Decisamente discutibile la risposta giunta da Danielle McCann, ministra della Salute del Québec, che pur non negando l’esistenza dei criteri di esclusione, ha affermato però che «essi sono applicati solo in situazioni estreme, non ancora presentatesi nella nostra Provincia».

«Non escludiamo azioni legali», ha reso noto Anik Larose, direttore esecutivo della SQDI, sottolineando come «qualsiasi criterio basato sulla valutazione dell’autonomia funzionale di un individuo, quale la sua capacità di vestirsi e mangiare da solo, pone importanti questioni etiche e legali. Infatti, indipendentemente dal fatto che si sia o meno in un’emergenza sanitaria, le decisioni cliniche non dovrebbero mai essere prese sulla base di giudizi di valore sull’utilità sociale di un individuo o su pregiudizi sulla sua scarsa qualità della vita».
Altro elemento duramente contestato dalle Associazioni è il cosiddetto «punteggio di fragilità clinica», previsto dal documento, per misurare le probabilità di sopravvivenza di un paziente. Secondo Larose, infatti, «un punteggio di fragilità clinica di 7 o più significa che la persona è totalmente dipendente, qualunque sia la causa, fisica o cognitiva.

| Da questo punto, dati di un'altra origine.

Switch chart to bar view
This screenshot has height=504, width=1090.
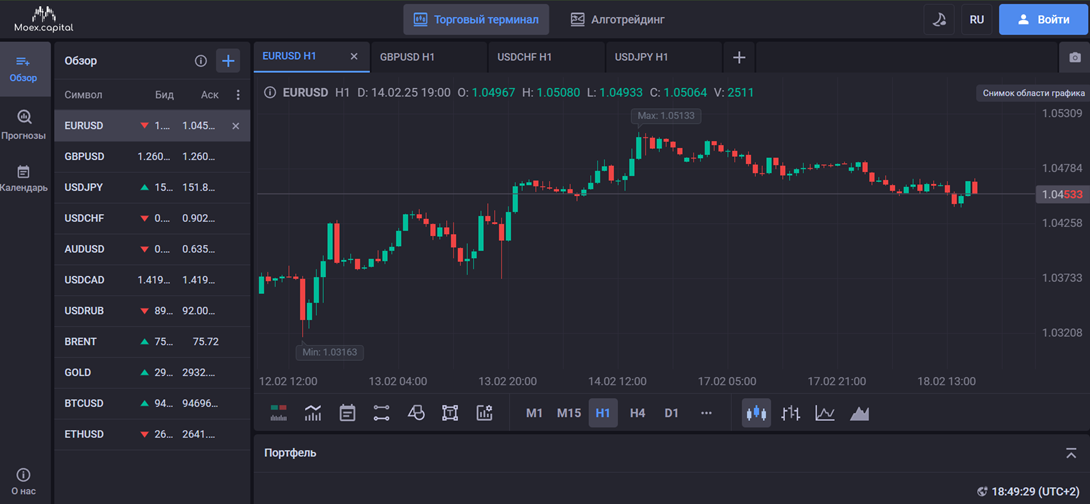coord(790,413)
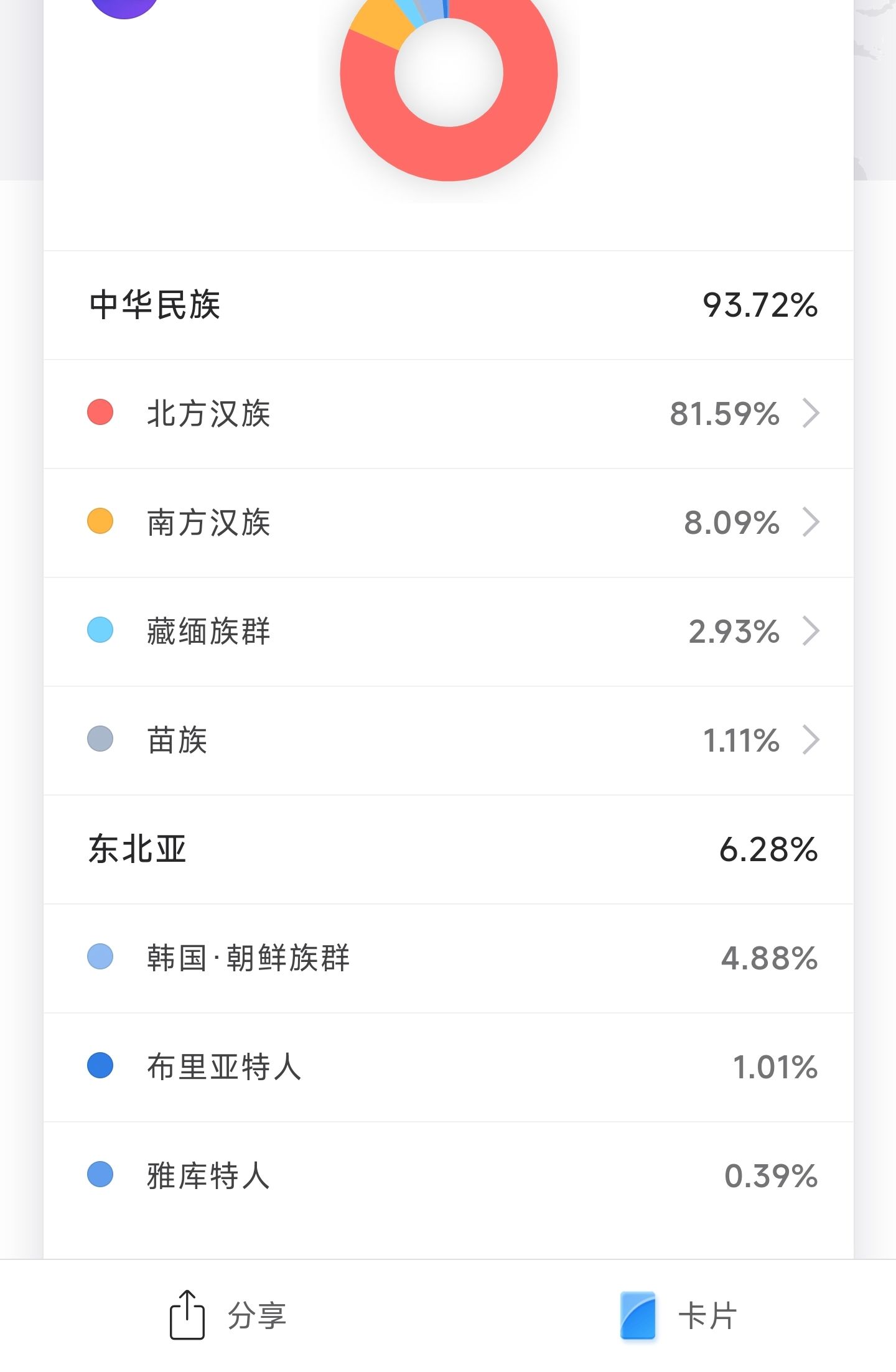The image size is (896, 1372).
Task: Click the 雅库特人 blue dot
Action: [x=100, y=1174]
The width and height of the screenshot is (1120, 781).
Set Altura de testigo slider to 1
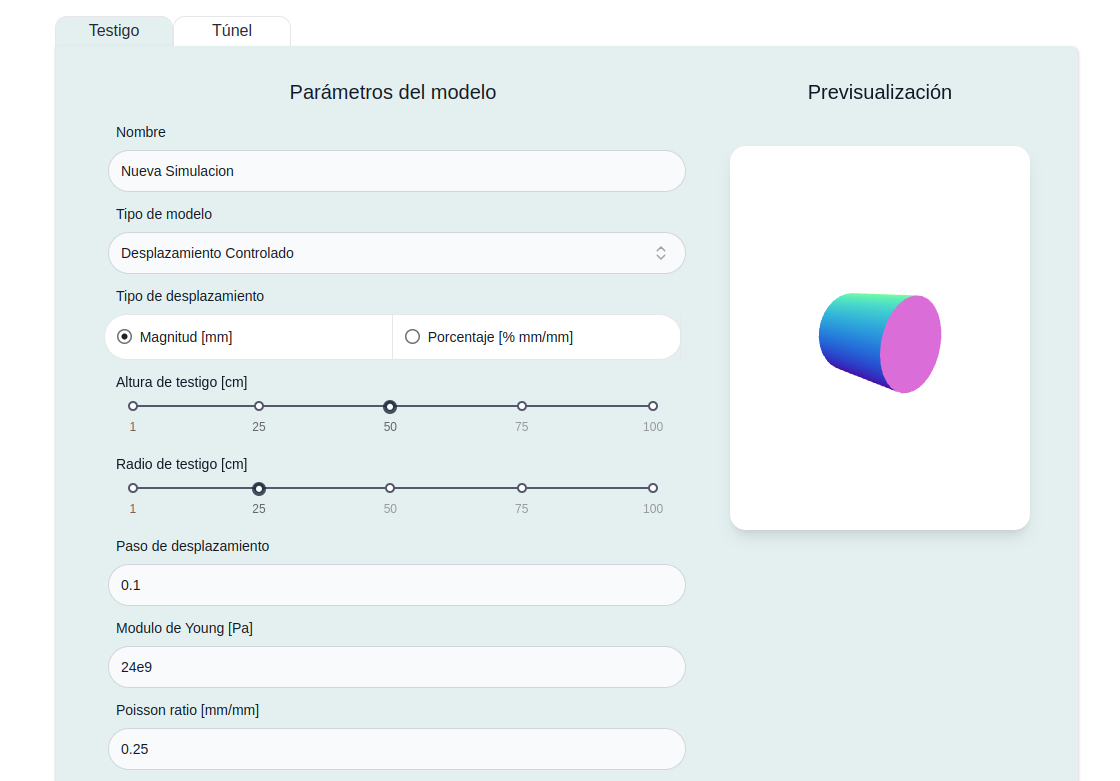click(133, 406)
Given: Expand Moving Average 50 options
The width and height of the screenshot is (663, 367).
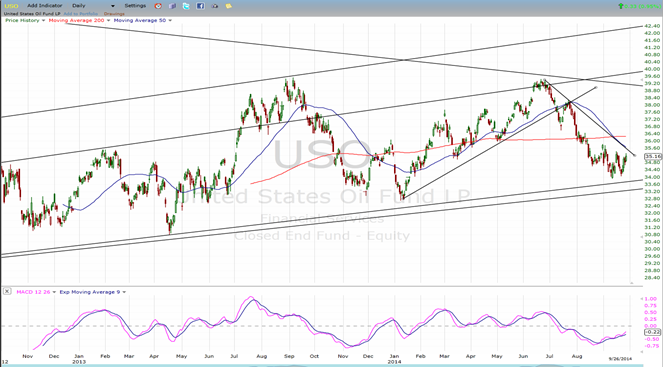Looking at the screenshot, I should 170,20.
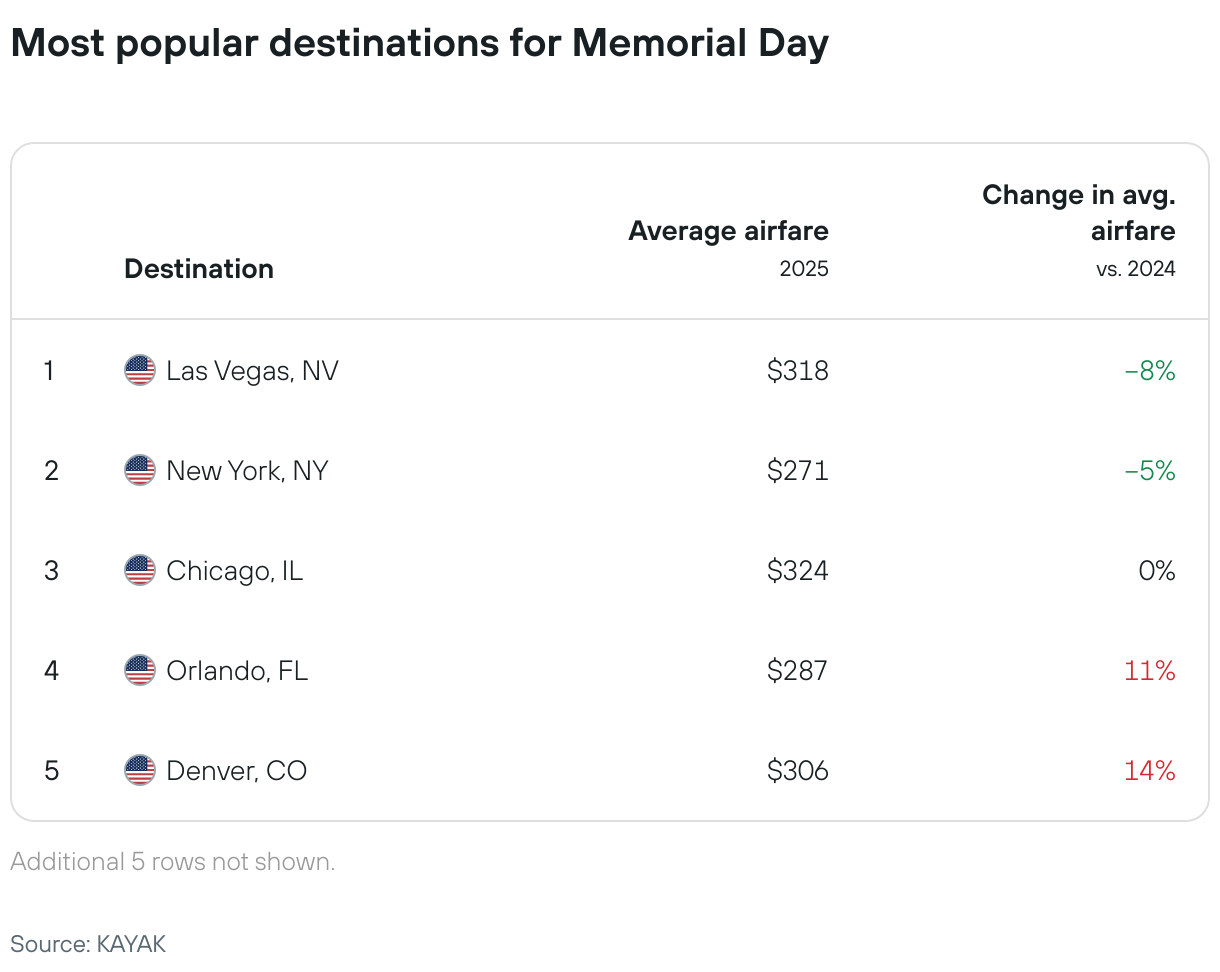Click the $318 airfare value
Viewport: 1220px width, 972px height.
click(x=798, y=371)
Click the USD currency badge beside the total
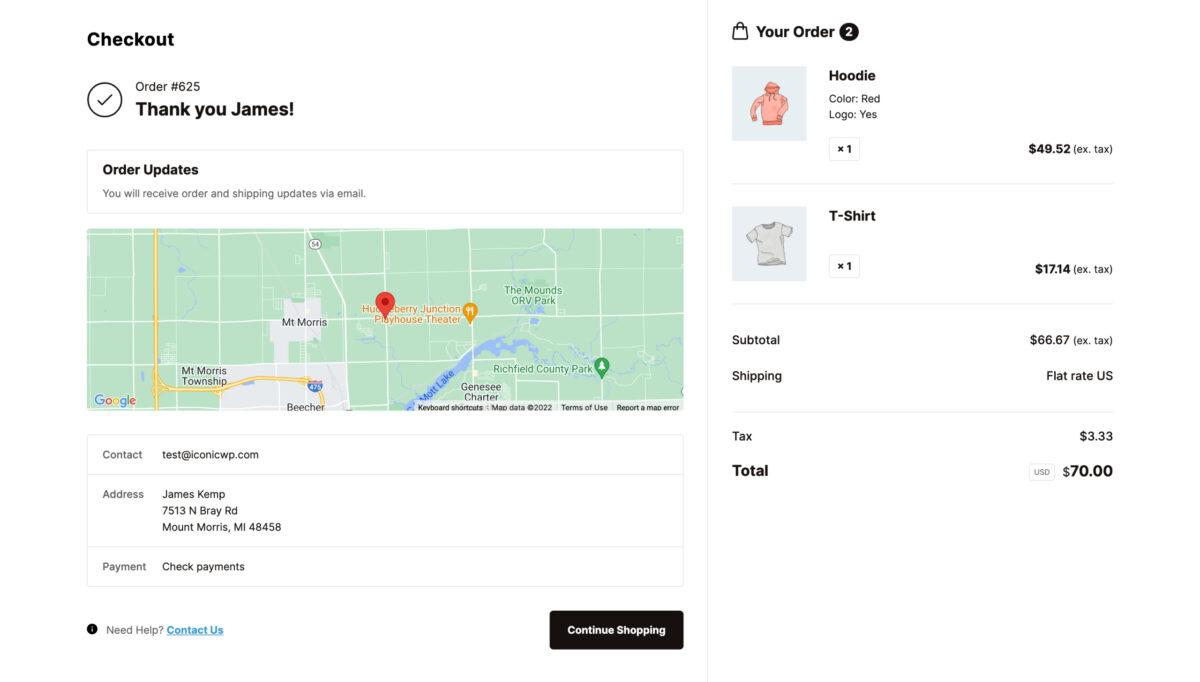 [x=1041, y=471]
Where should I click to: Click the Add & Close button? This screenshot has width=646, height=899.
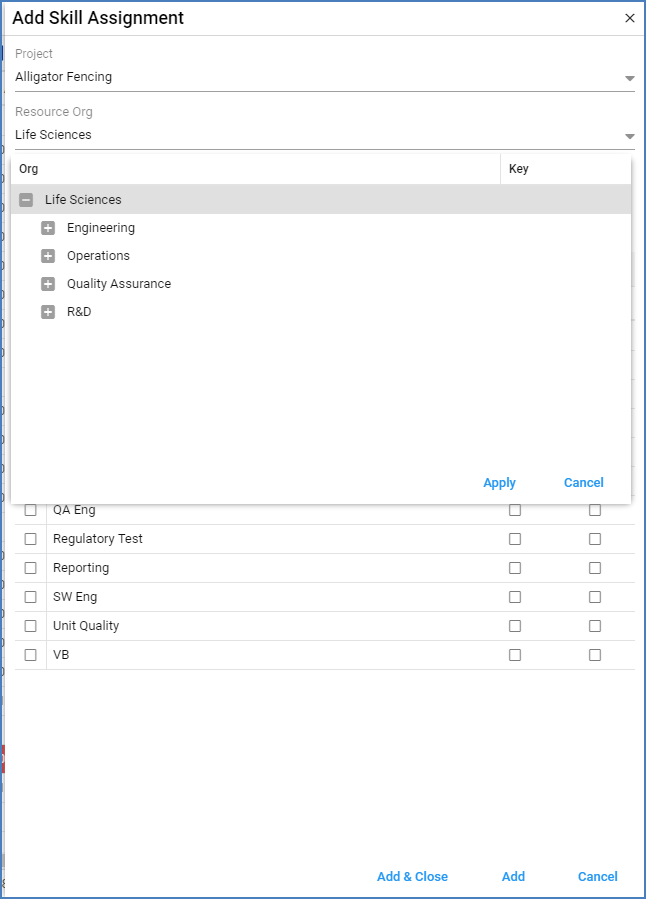click(x=412, y=877)
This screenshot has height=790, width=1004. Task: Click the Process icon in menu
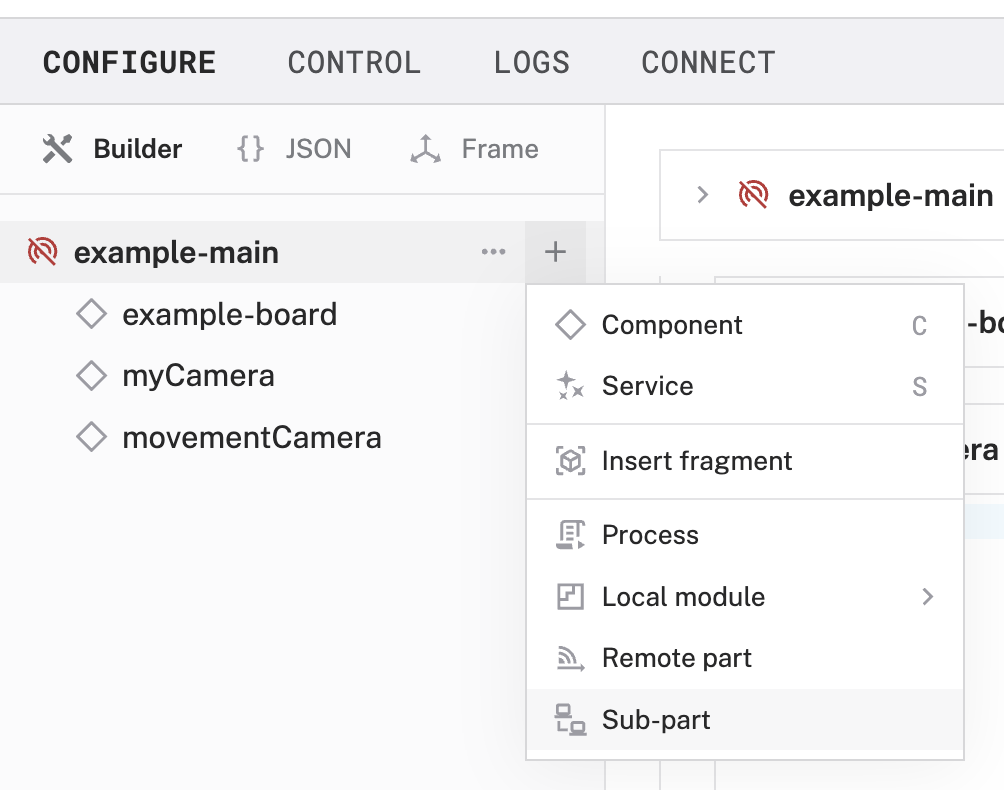tap(571, 535)
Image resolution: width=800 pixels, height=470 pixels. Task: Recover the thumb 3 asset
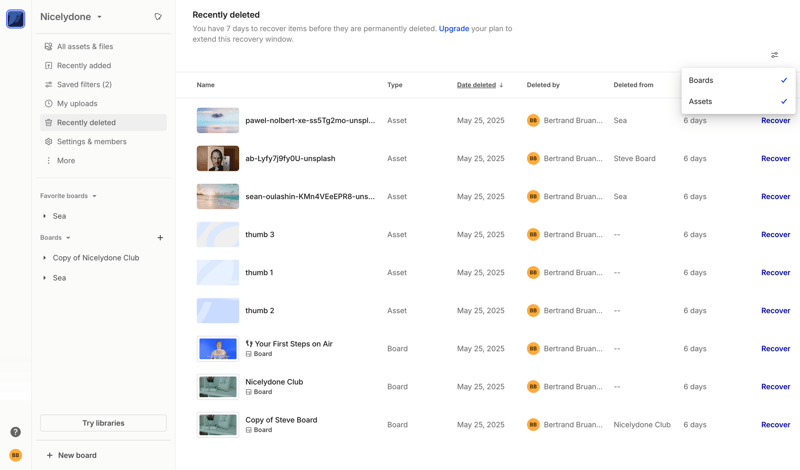775,235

Quindi una persona con sindrome di Down che abbia difficoltà ad articolare le parole o abbia limiti motori otterrà un punteggio di fragilità elevato e sarà immediatamente esclusa dalle cure intensive».
«Le capacità funzionali delle persone con un disturbo dello spettro autistico sono compromesse, senza ridurre la loro speranza di vita», ha aggiunto Luc Chulak, direttore esecutivo della Federazione dell’Autismo del Québec.

Tornando agli Stati Uniti, dai quali avevamo iniziato, anche qui un aggiornamento della situazione viene sempre da Elena Molinari, che a fianco del successo ottenuto dalle Associazioni di tutela dei diritti delle persone con disabilità contro il protocollo dell’Alabama, secondo il quale dovevano essere negati i respiratori alle persone con ritardo mentale o demenza da moderata a grave, si sottolinea tuttavia che «negli USA restano almeno dieci gli Stati i quali, in caso di carenza di letti o respiratori, fanno passare “in fondo alla fila” chi necessita di una maggiore quantità di risorse, o ha ricevuto diagnosi specifiche, fra le quali la demenza». (S.B.)

*La Federazione del Canada, cui appartiene lo Stato del Québec, ha ratificato la Convenzione ONU l’11 marzo 2010 e il Protocollo Opzionale della Convenzione stessa (che consente al Comitato sui Diritti Umani delle Persone con Disabilità di ricevere anche ricorsi individuali – di singoli o di gruppi di individui – e di avviare eventuali procedure d’inchiesta) il 3 dicembre 2018.